A retired American sea captain and shipbuilder in our group of passengers confirms that it's still tricky to navigate. However, since the water level can vary by as much as 170 feet, the force of the current easily shifts riverbed boulders and silts up old channels, and any loss of control over engines and rudder could quickly sweep the ship sideways. The visitor can only endorse Li Bai's (Li Po's) poem complaining that ``Travel to Sichuan [the province of the upper gorge] is as difficult as climbing up to the sky.''

On the right side of the gorge, square pegholes scaling the cliff mark the place where a retainer of Meng Liang in the Sung Dynasty sought vainly to retrieve the body of his murdered general from the high cave it had been buried in. Coffins from such burials have been discovered in this area, though none remains today, so far as is known. (In the alternative and more romantic explanation of the pegholes, the wooden steps extending out from them once enabled Meng Liang's trapped army to scale the cliff and surprise the enemy army commanding the heights.)

Before noon, the cruise ship docks at Wushan, and passengers transfer to sampans to penetrate the ``small'' Daning gorges. On the little boats the front seat is best, not only to test the rapids by fingertip and to photograph the panorama of mountains that shoot straight up hundreds of feet, but also to see just how the boatmen pole the sampans' weight over the shallows and to hear their accompanying chants. This is the closest a tourist can come today to experiencing that intuitive understanding of the Yangtze's moods displayed by Hersey's trackers.

Along the Daning River, pegholes on the sheer cliffs form a long horizontal, rather than diagonal, pattern and mark the normal walkways used for centuries both by trackers and the valley population. Periodically, the gorges flatten out to show fields worked by water buffalo and crops planted in erosion-prone vertical strips.
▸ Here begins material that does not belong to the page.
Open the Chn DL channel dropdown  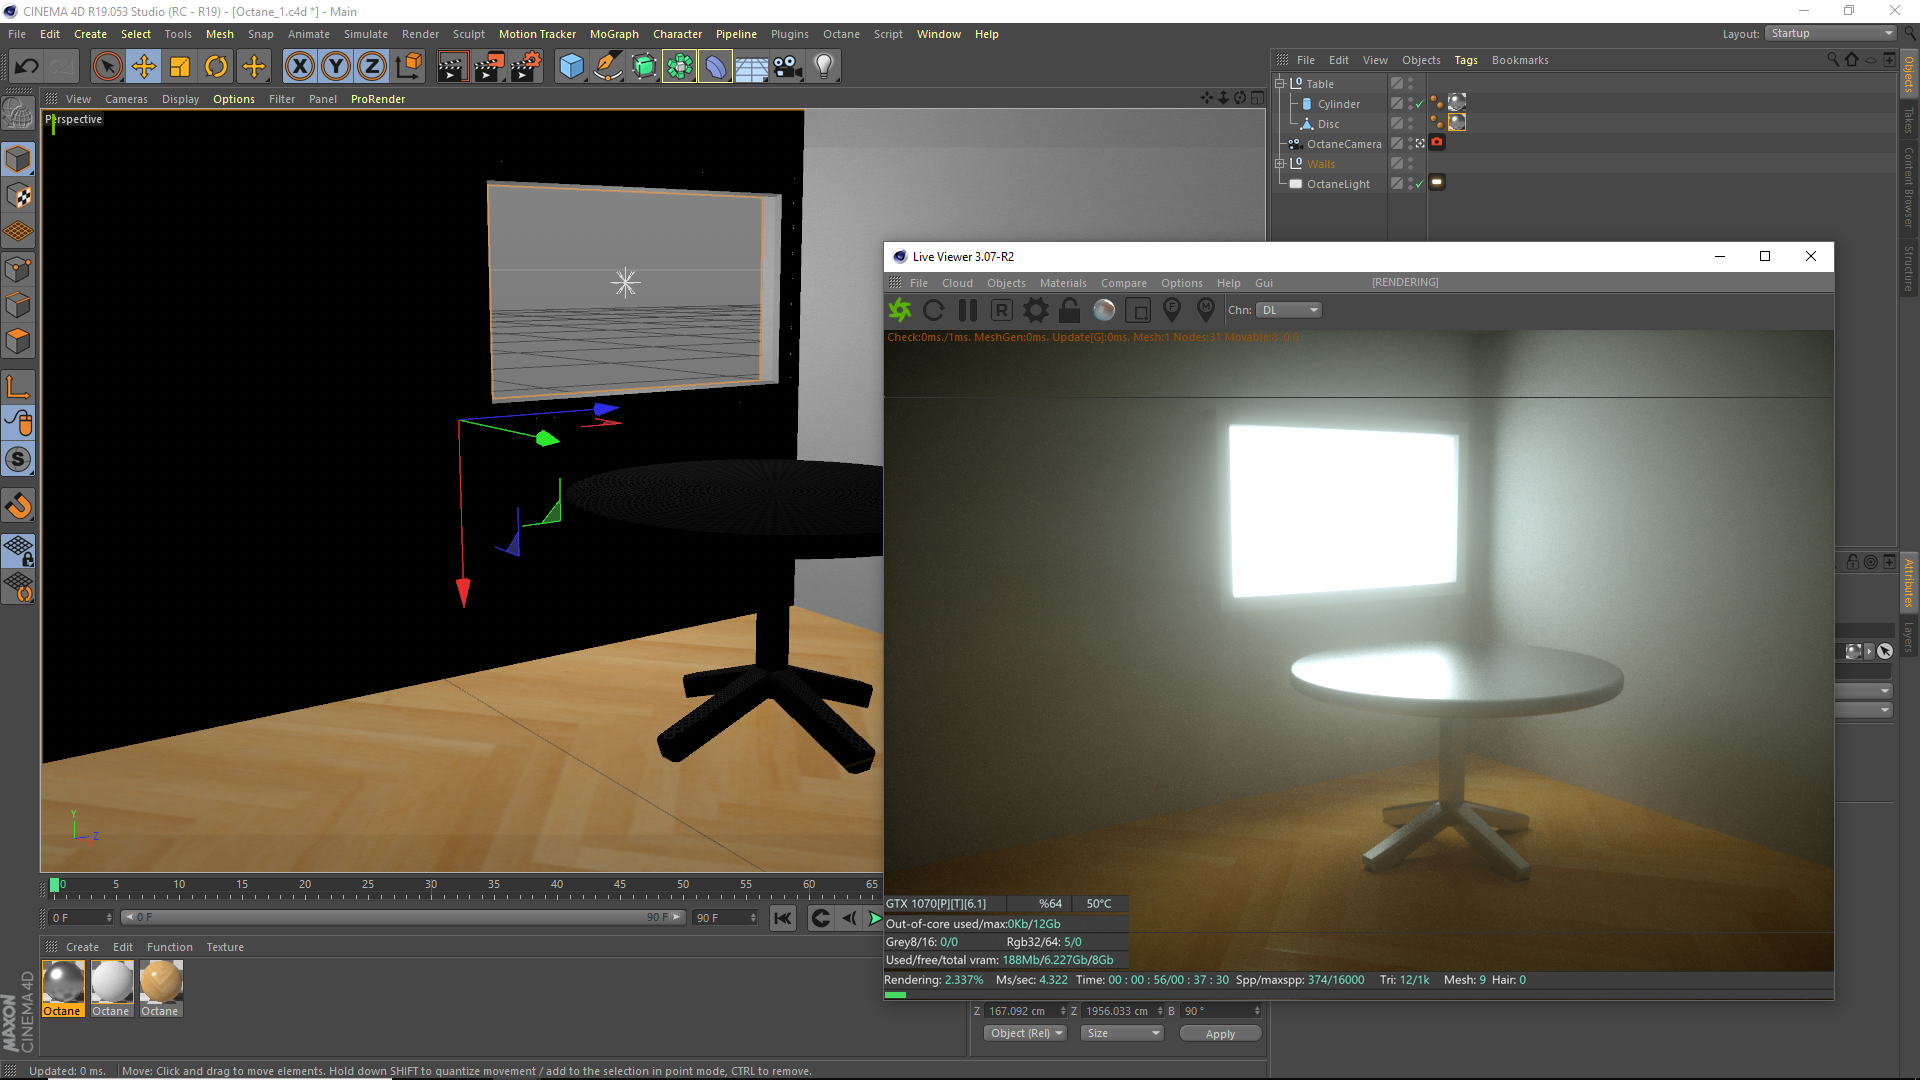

The small gorges, with their monkeys, wild goats, and sometimes mandarin ducks, have been open to foreign tourists only since 1985. In September 1986 our group was the first of the season to make the side trip, after melting snow in the distant mountains replenished waters that our cruise captain said were the lowest in 40 years.

Back on the Yangtze itself on the third day, the second large gorge - the Wu (27 miles long) - is much gentler than the Quantang, and so is the third - the Xiling (47 miles long). They have their own enchantment, however: Wu's 12 mountains include Goddess Peak, associated with the legend of the taming of the waters. Xiling, once notorious for its whirlpools, rapids and reefs, includes the colorfully named Gorge of the Sword and Book on the Art of War, Gorge of Ox-Liver and Horse-Lung, and Shadow-Play Gorge. It also includes Zigui, hometown of a wise but ignored statesman who committed suicide in 278 BC and has been celebrated in China's annual Dragon Boat Festival ever since.

The downstream tour ends on its fourth and fifth days with excursions to China's largest dam and power station at Yichang, and to the Yueyang Tower, made famous by Tang poets.

Practical information

For the greatest enjoyment, passengers should do their homework before coming on the voyage. No maps or brochures are distributed on the boat. Information given over the loudspeaker is somewhat erratic. Tour guides tend to be more interested in watching Western movies on the lounge video than in pursuing the answers to questions posed by tourists.

A traveler who comes with the following books and maps is well equipped to get the most out of the trip: Hersey's ``A Single Pebble''; ``Tourist Atlas of China,'' a general guide on sale at the Beijing Friendship Store; and ``Along the Changjiang River,'' published by the China International Travel Service in Wuhan. Also useful is ``The China Guidebook, 1987 Edition,'' by Kaplan, Sobin, and de Keijzer (Eurasia Press/Houghton-Mifflin Co.) It is a comprehensive guide to travel in China, giving names and addresses of contacts for individual, business, or group travel from anywhere in the world.